Québec aura son tramway... et son troisième lien: ce qu’il faut savoir

François Carabin
- Le Réseau express de la Capitale (REC) va compter quatre parties, dont un tramway, un troisième lien et une panoplie de voies réservées pour autobus
- Les divers ordres de gouvernements devraient débourser plus de 10 G$ pour l’ensemble de la carte, qui s’étend à Québec, mais aussi dans ses banlieues et à Lévis
- Le gouvernement Legault remplit un de ses engagements électoraux majeurs en donnant le feu vert au controversé lien entre Québec et Lévis
Prochain arrêt: Québec. L’offre de transport de la Capitale-Nationale gonfle, alors que le tracé du tramway se dessine et que le troisième lien – maintenant tunnel Québec-Lévis – prend vie. Tour express du nouveau réseau de transport de Québec.
Le tramway en activité dans six ans
Le tramway tant désiré du maire de Québec, Régis Labeaume, se concrétise. Il partira de D’Estimauville, dans l’est de la ville, passera par la colline Parlementaire, puis par Sainte-Foy, avant de s’arrêter dans Cap-Rouge. Au total, le parcours s’étirera sur environ 20 km, dont une partie sur le boulevard René-Lévesque, en haute-ville.
Le réseau structurant de Québec devrait entrer en activité en 2027, a annoncé lundi le premier ministre François Legault. La facture est estimée à plus de 3 G$.
Selon le maire sortant de Québec, Régis Labeaume, le tramway, «colonne vertébrale» du réseau, sera «100% électrique, fiable, rapide et confortable». Le maire, qui ne sera pas candidat aux prochaines élections, avait fait du tramway un combat de tous les instants.

Le tunnel Québec-Lévis aboutit
Le ministre québécois des Transports, François Bonnardel, l’appelle la «pièce maîtresse» du REC. Le fameux troisième lien, que la Coalition avenir Québec avait placé au sommet de ses priorités en campagne électorale, devrait être inauguré dans dix ans.
«C’est un lien qui est nécessaire pour Québec, pour Lévis et pour tout l’est du Québec, a martelé mardi le premier ministre Legault. C’est un projet pour les 100 prochaines années.»

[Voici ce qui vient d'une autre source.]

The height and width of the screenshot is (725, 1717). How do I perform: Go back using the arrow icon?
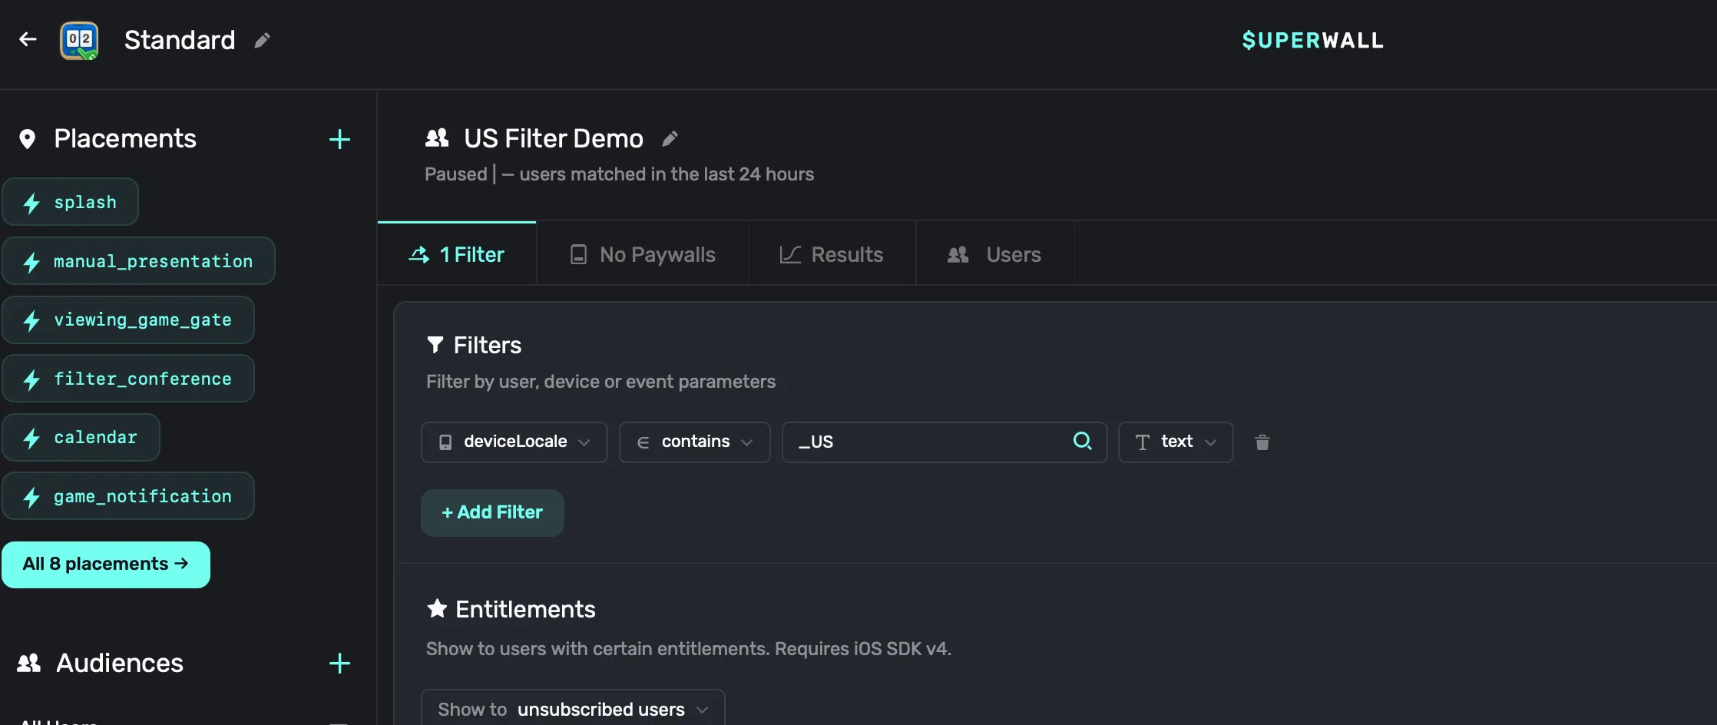[x=28, y=39]
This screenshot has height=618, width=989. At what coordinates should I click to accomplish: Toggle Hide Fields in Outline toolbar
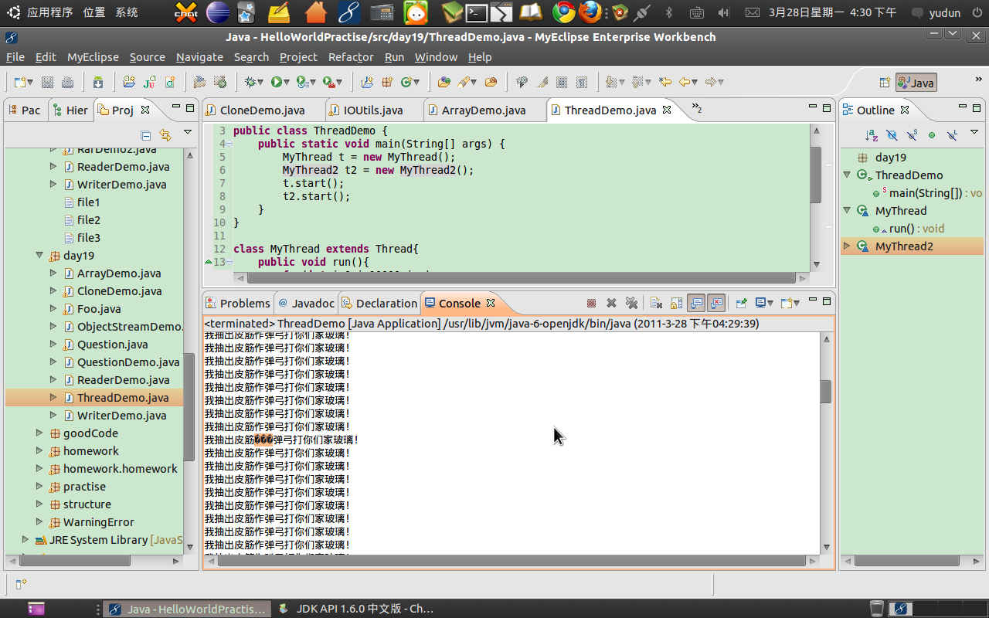[x=892, y=135]
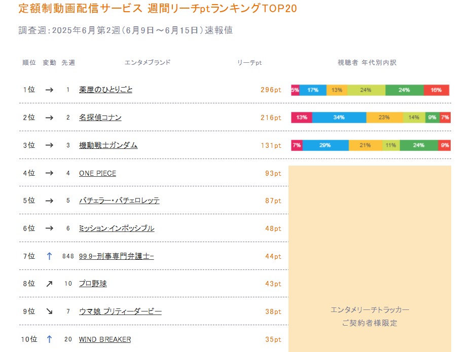The width and height of the screenshot is (473, 352).
Task: Open the 薬屋のひとりごと link
Action: 105,90
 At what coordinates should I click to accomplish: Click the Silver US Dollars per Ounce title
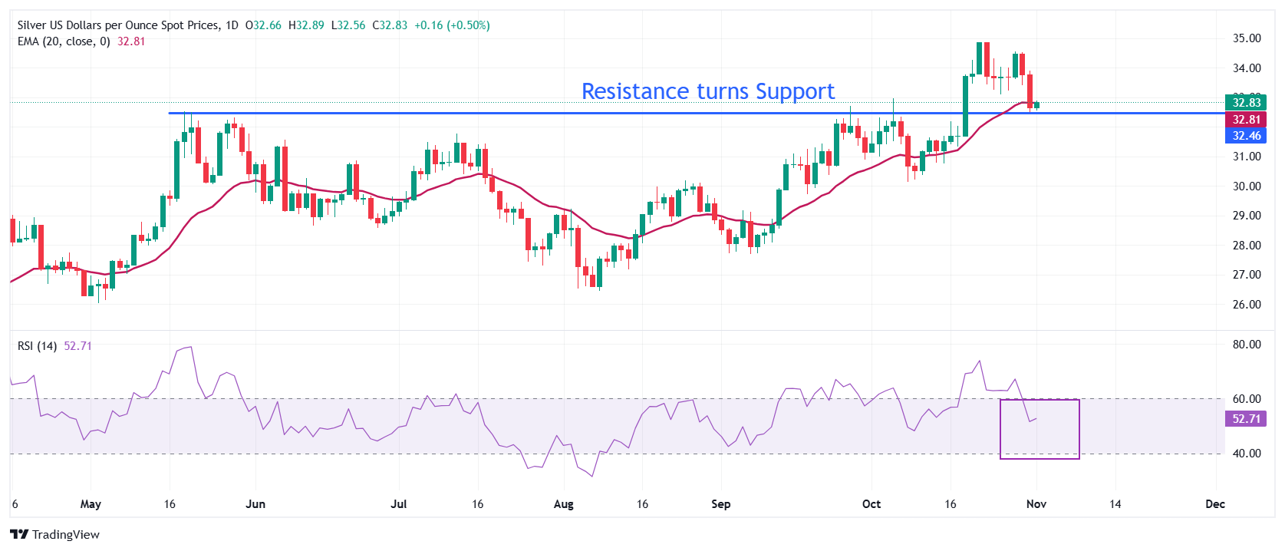click(118, 25)
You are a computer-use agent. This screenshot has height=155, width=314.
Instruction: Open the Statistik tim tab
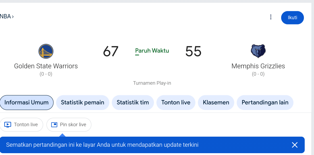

Un pont? Un tunnel? Québec a confirmé lundi qu’il cochait la deuxième case. Le «tunnel Québec-Lévis» passera à l’ouest de l’île d’Orléans, «d’un centre-ville à l’autre». Il comptera trois voies dans chaque sens, dont une réservée au transport en commun, et passera de Lévis à ExpoCité, tout près du Centre Vidéotron.
Comme son nom l’indique, le troisième lien s’ajoute aux deux ponts qui relient Québec et sa Rive-Sud. Lundi, le maire de Lévis, Gilles Lehouillier, a évoqué une «nécessité absolue pour la sécurité nationale», surtout dans l’éventualité où un des deux ponts déjà en activité devait fermer.
Un troisième lien deux fois plus cher que le tramway
Creuser d’un centre-ville vers l’autre coûtera cher aux divers gouvernements impliqués dans le projet. Actuellement, le projet est évalué entre 6 G$ et 7 G$. C’est deux fois le coût attendu du tramway.
Pourtant, le tracé du tunnel s’étire sur moins de la moitié de la longueur du réseau de transport collectif en surface: 8,3 kilomètres.
Le Bureau des audiences publiques sur l’environnement (BAPE) doit toujours se prononcer sur la validité d’un tunnel sous le fleuve Saint-Laurent, probablement en 2023, ce qui pourrait ralentir ou même tuer le projet dans l’oeuf. Le BAPE a déjà analysé le projet de tramway.
Des voies réservées à gauche et à droite
Aux deux projets phares de l’annonce de lundi s’ajoutent deux autres réseaux, plus petits. Québec finance en partie la création de voies réservées au transport collectif au nord et au sud de la capitale. À terme, le gouvernement caquiste souhaite y voir circuler des autobus électriques.
Les voies réservées partiront des différentes stations du réseau structurant de Québec pour rejoindre Beauport, Charlesbourg, Neufchâtel et Val-Bélair au nord, notamment, en plus d’emprunter un des ponts existants pour rejoindre Lévis à partir de l’ouest.
En ajoutant ce lien vers la Rive-Sud, le gouvernement du Québec voulait éviter «que la région de Chaudière-Appalaches n’ait pas le droit à sa part du gâteau», a signifié lundi la ministre responsable de la région de la Capitale-Nationale, Geneviève Guilbault.
Au total, les projets de voies réservées coûteront un peu moins de 1 G$.